Re: [PATCH v20 4/7] virtio-balloon: VIRTIO_BALLOON_F_SG

From: Wei Wang
Date: Mon Dec 25 2017 - 22:04:42 EST


On 12/25/2017 10:51 PM, Tetsuo Handa wrote:
Wei Wang wrote:
@@ -173,8 +292,15 @@ static unsigned fill_balloon(struct
virtio_balloon *vb, size_t num)
while ((page = balloon_page_pop(&pages))) {
balloon_page_enqueue(&vb->vb_dev_info, page);
+ if (use_sg) {
+ if (xb_set_page(vb, page, &pfn_min, &pfn_max) < 0) {
+ __free_page(page);
+ continue;
+ }
+ } else {
+ set_page_pfns(vb, vb->pfns + vb->num_pfns, page);
+ }
Is this the right behaviour?
I don't think so. In the worst case, we can set no bit using
xb_set_page().
If we can't record the page in the xb,
wouldn't we rather send it across as a single page?
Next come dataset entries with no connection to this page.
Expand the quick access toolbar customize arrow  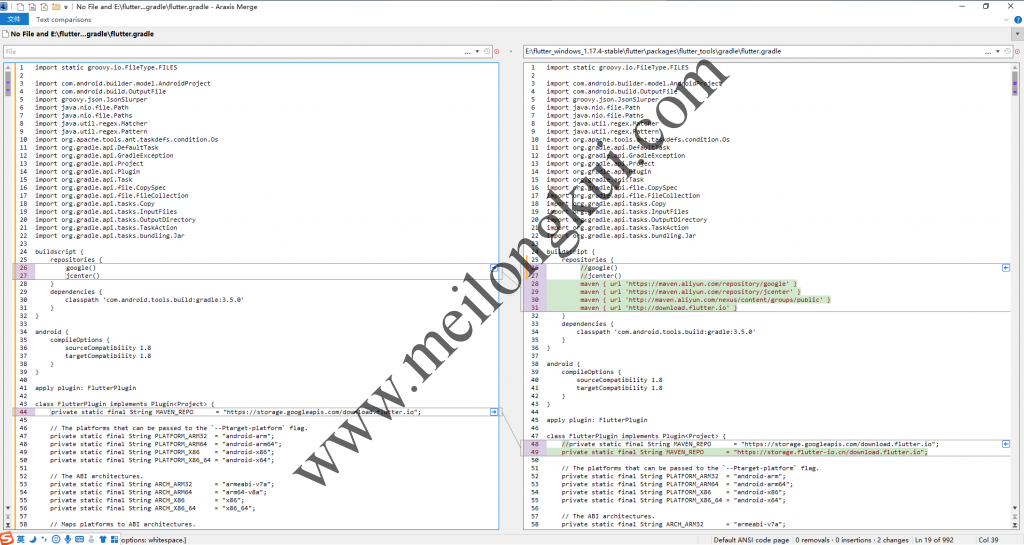(67, 6)
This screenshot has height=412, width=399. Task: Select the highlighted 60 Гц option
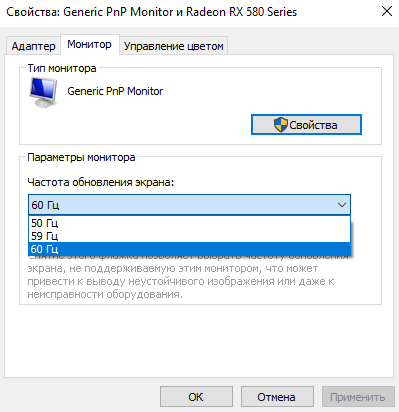(x=189, y=249)
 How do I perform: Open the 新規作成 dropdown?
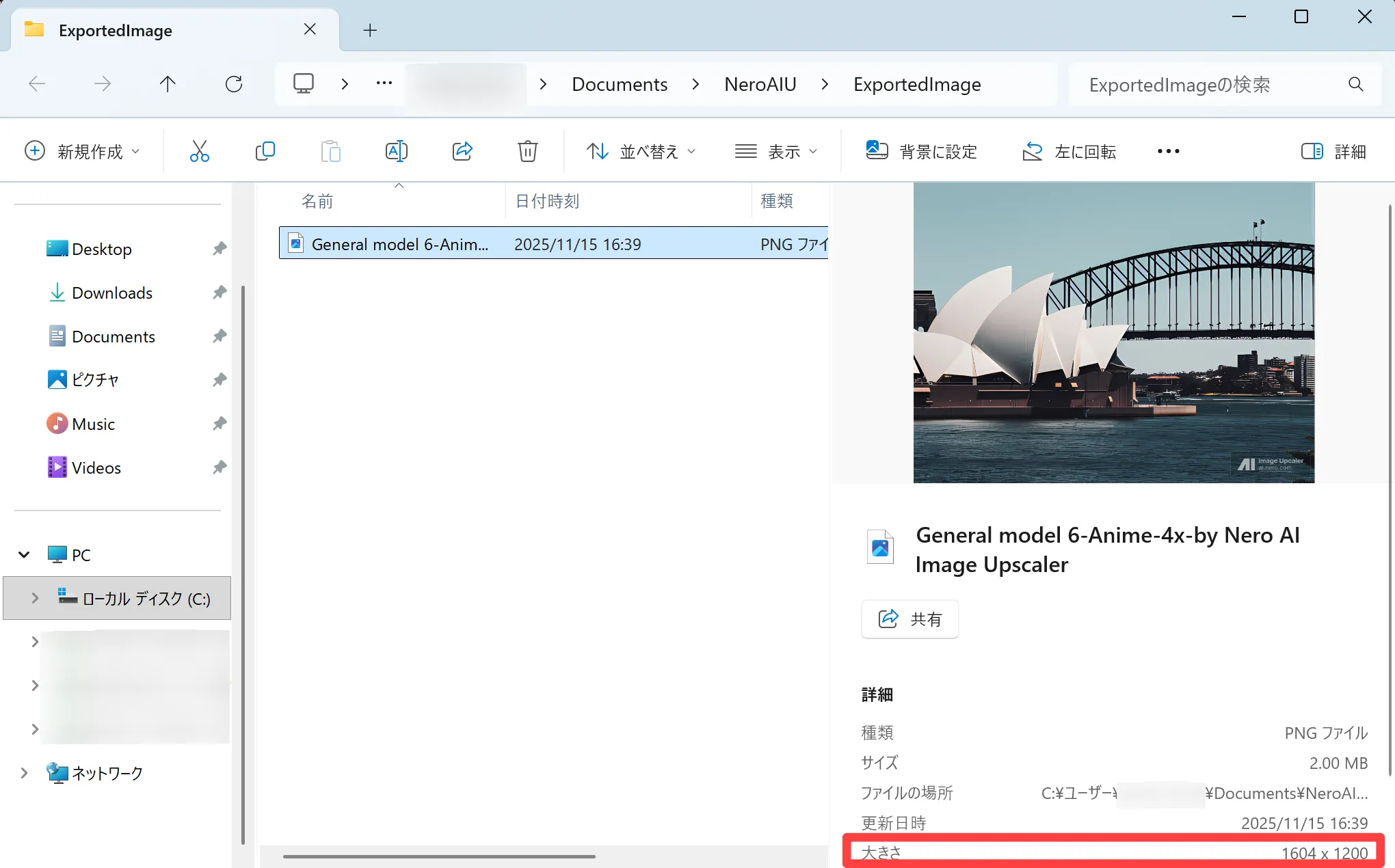pos(82,151)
I think that we need to be able to fallback to !use_sg path when OOM.
I also have different thoughts:

1) For OOM, we have leak_balloon_sg_oom (oom has nothing to do with
fill_balloon), which does not use xbitmap to record pages, thus no
memory allocation.

2) If the memory is already under pressure, it is pointless to
continue inflating memory to the host. We need to give thanks to the
memory allocation failure reported by xbitmap, which gets us a chance
to release the inflated pages that have been demonstrated to cause the
memory pressure of the guest.

Forgot to add my conclusion: I think the above behavior is correct.
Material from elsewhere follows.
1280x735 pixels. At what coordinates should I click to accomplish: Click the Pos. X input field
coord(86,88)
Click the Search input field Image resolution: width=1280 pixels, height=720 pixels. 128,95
What is the desired behavior when hitting OOM path during inflate/deflate?
Once inflation started, the inflation logic is called again and again
until the balloon inflates to the requested size.
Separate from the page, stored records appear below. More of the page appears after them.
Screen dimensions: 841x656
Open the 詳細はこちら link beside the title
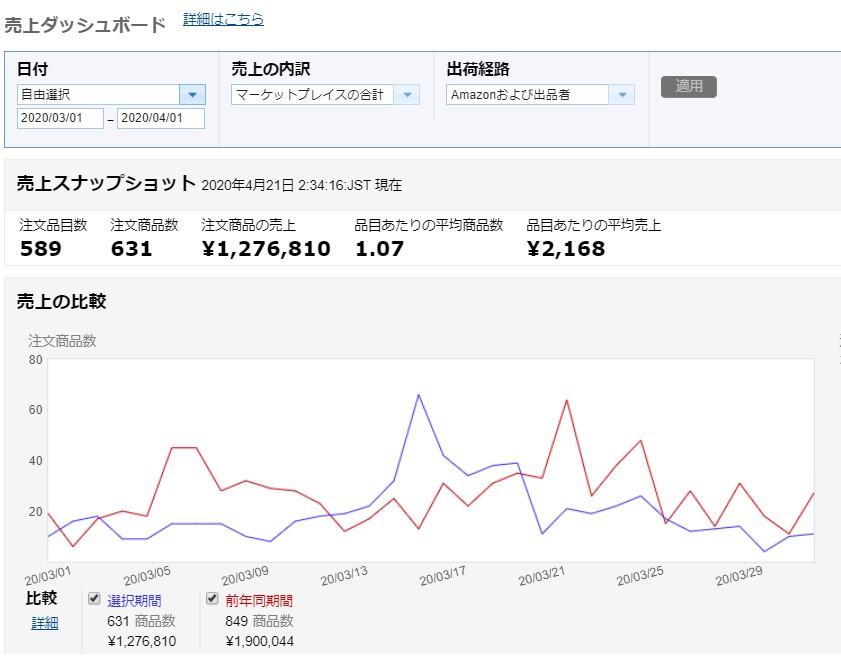click(223, 19)
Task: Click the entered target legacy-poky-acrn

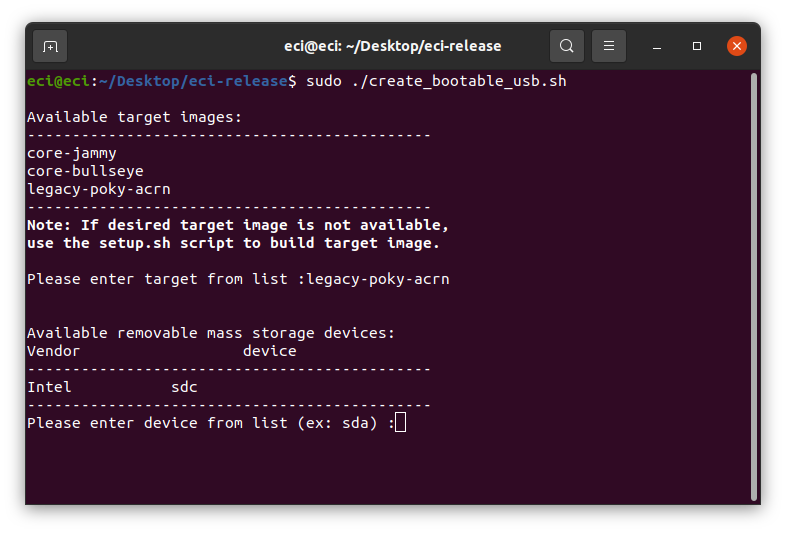Action: [x=378, y=279]
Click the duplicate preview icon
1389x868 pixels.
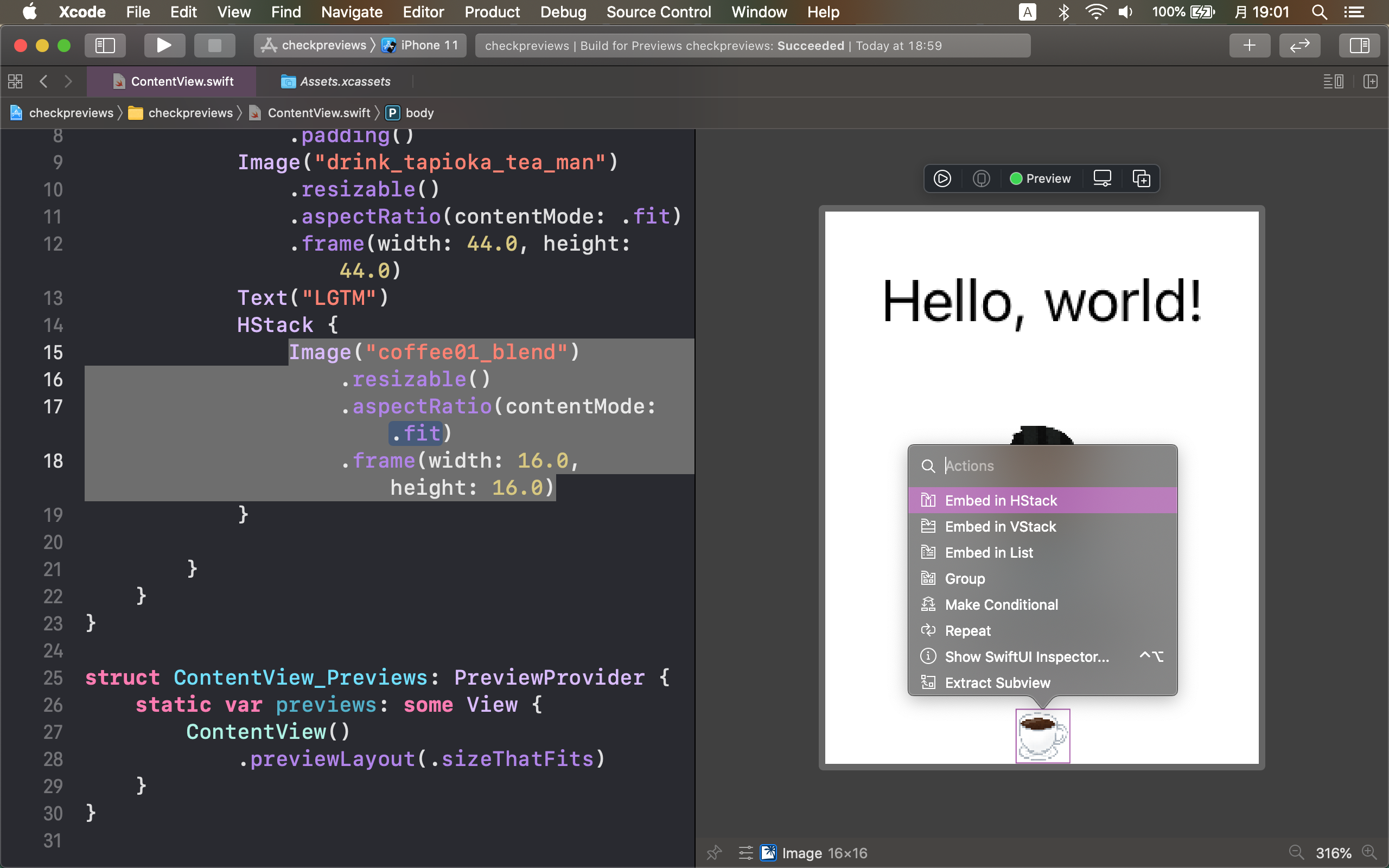point(1141,178)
The above is true, but I can't agree with the following. Please see below.

Such situation will
continue wasting CPU resource between inflate-due-to-host's-request versus
deflate-due-to-guest's-OOM. It is pointless but cannot stop doing pointless
thing.

What we are doing here is to free the pages that were just allocated in this round of inflating. Next round will be sometime later when the balloon work item gets its turn to run. Yes, it will then continue to inflate.
Here are the two cases that will happen then:
1) the guest is still under memory pressure, the inflate will fail at memory allocation, which results in a msleep(200), and then it exists for another time to run.
2) the guest isn't under memory pressure any more (e.g. the task which consumes the huge amount of memory is gone), it will continue to inflate as normal till the requested size.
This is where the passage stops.